Samstag, 13. Juli 2013

Zurück aus der Schmollecke

Nachdem ich beim letzten Post doch wirklich etwas gefrustet war, bin ich dieses Mal definitiv besserer  Laune. Worüber ich beim letzten Mal geschrieben habe, ist nun einmal der Lauf der Welt und ich kann es nicht ändern. Ich darf mich zwar darüber ärgern, aber es sollte doch kein Grund sein, mir dauerhaft die Stimmung zu vermiesen.

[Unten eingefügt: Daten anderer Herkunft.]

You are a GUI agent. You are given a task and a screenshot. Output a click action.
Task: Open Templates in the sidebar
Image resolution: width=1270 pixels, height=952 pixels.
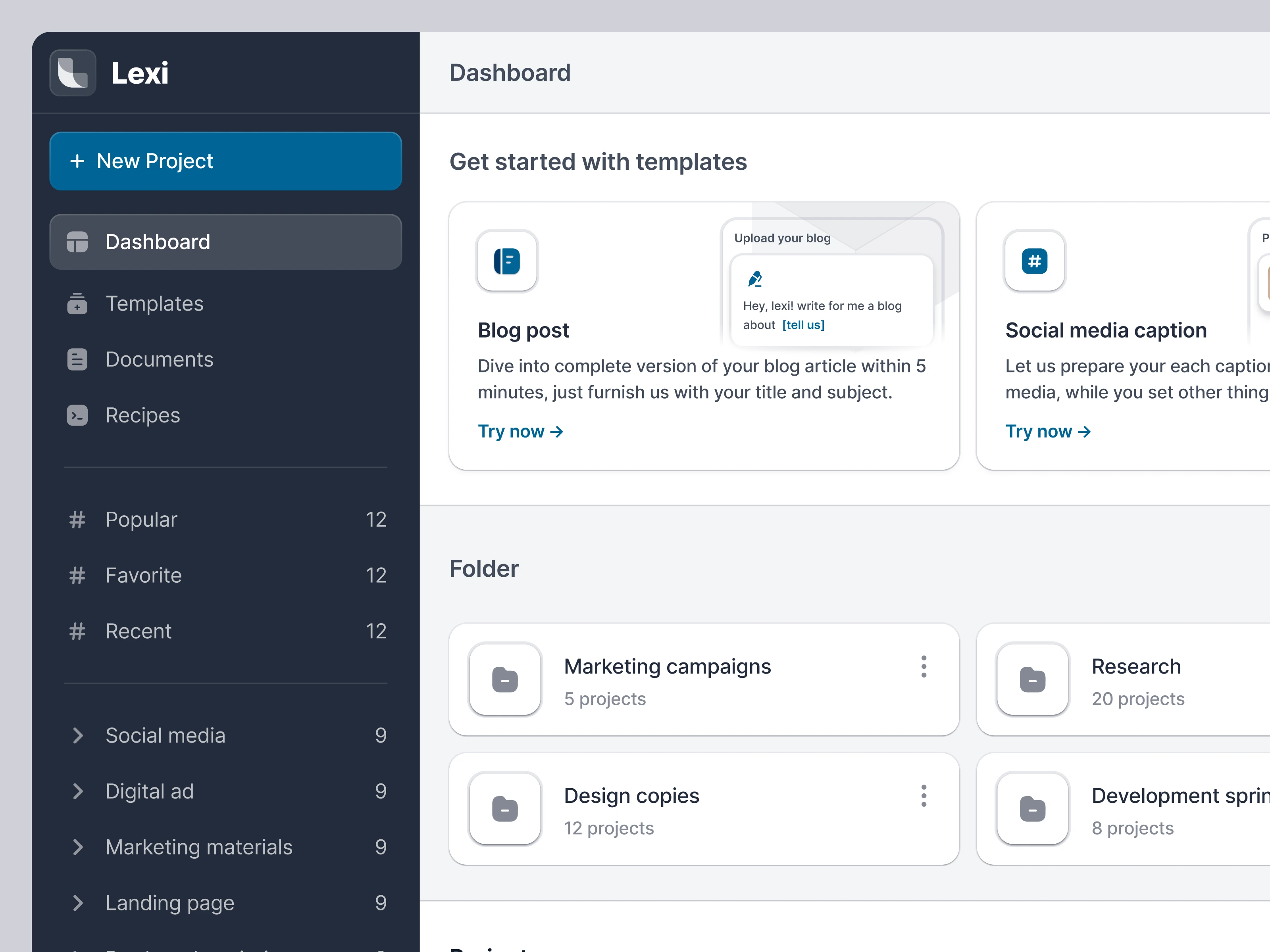[x=154, y=303]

Wenn ich so darüber nachdenke, kommt mir der alte Doris Day Song "Que Sera, Sera " in den Sinn. Im Grunde genommen bin ich ein recht rationaler Mensch, doch wenn es um solche Sachen geht, dann bin ich da eventuell sogar etwas esoterisch angehaucht. Ich bin jedoch der festen Überzeugung, dass nichts auf dieser Welt aus Zufall geschieht, bis auf die Existenz von Stechmücken. Bis heute kann ich nichts Sinnvolles an diesen biestigen Tieren entdecken. Sie sorgen dafür, dass sich juckende Quaddeln auf der Haut ausbreiten und man nachts nicht schlafen kann, weil man ständig dieses schreckliche Geräusch, das sie beim Fliegen machen. Aber gut, es gibt sie halt, wieder zurück zu den Zufällen.

Blicke ich zurück auf mein Leben, dann hat mich alles was bisher geschehen ist, dorthin geführt, wo ich heute bin. Ich habe es gewiss nicht geplant, denn wie sagt das Sprichwort? "Wenn du Gott zum Lachen bringen willst, mach Pläne." Klar, kann ich eine Reise planen oder meinen nächsten Geburtstag, aber alles andere? Ich hatte andere Ziele für mein Leben, so viel ist klar. Irgendwann einmal vor langer Zeit hatte ich mich mal in einem Verlag gesehen. Dort wollte ich als Lektorin arbeiten und was ist aus mir geworden? Ich habe einen Abschluss in BWL und bin in der Automobil-/Bankenbranche gelandet. Ganz weit weg von meinem ursprünglichen Plan. Kennt ihr das auch, dass ihr euch manchmal fragt, was geschehen wäre, wenn dies oder jenes nicht geschehen wäre? Wäre alles anders gekommen oder doch so, wie es heute ist? Ich mag diese Gedankenspiele und überlege manchmal, was passiert wäre, wenn ich zum Beispiel nicht Französisch als erste Fremdsprache gehabt hätte. Diese Sprache und ich hatten es nicht einfach miteinander und sie hat mir einige Probleme in der Schulzeit bereitet. Wenn ich nun also Englisch gehabt hätte, hätte ich es einfacher gehabt? Hätte ich nicht eine Klasse wiederholen müssen? Hätte ich dann nicht meinen Studentenjob in meiner alten Firma angenommen? Vermutlich nicht, ich hätte nicht meinen Mann und meine zwei besten Freundinnen kennengelernt. Mein gesamter Freundeskreis wäre heute bestimmt ein anderer und eins ist sicher, glücklicher wäre ich nicht. Denn ich bin zufrieden mit meinem Leben und ich möchte es gegen kein anderes eintauschen.

So und mit diesen philosophischen Gedanken verabschiede ich mich für heute und schreibe mal weiter am dritten Teil von "Einsatzort Vergangenheit". Ein Buch zu schreiben, wäre trotz des Wunsches, es zu tun, übrigens auch etwas gewesen, was ich nie getan hätte. Doch dann war ich einige Zeit lang krank und konnte nur rumliegen und mich langweilen. Und weil ich mich so schrecklich langweilte, habe ich angefangen den ersten Teil zu schreiben.

Hier schließt sich also der Kreis wieder und ich kann mit Recht sagen, dass nichts ohne Grund geschieht.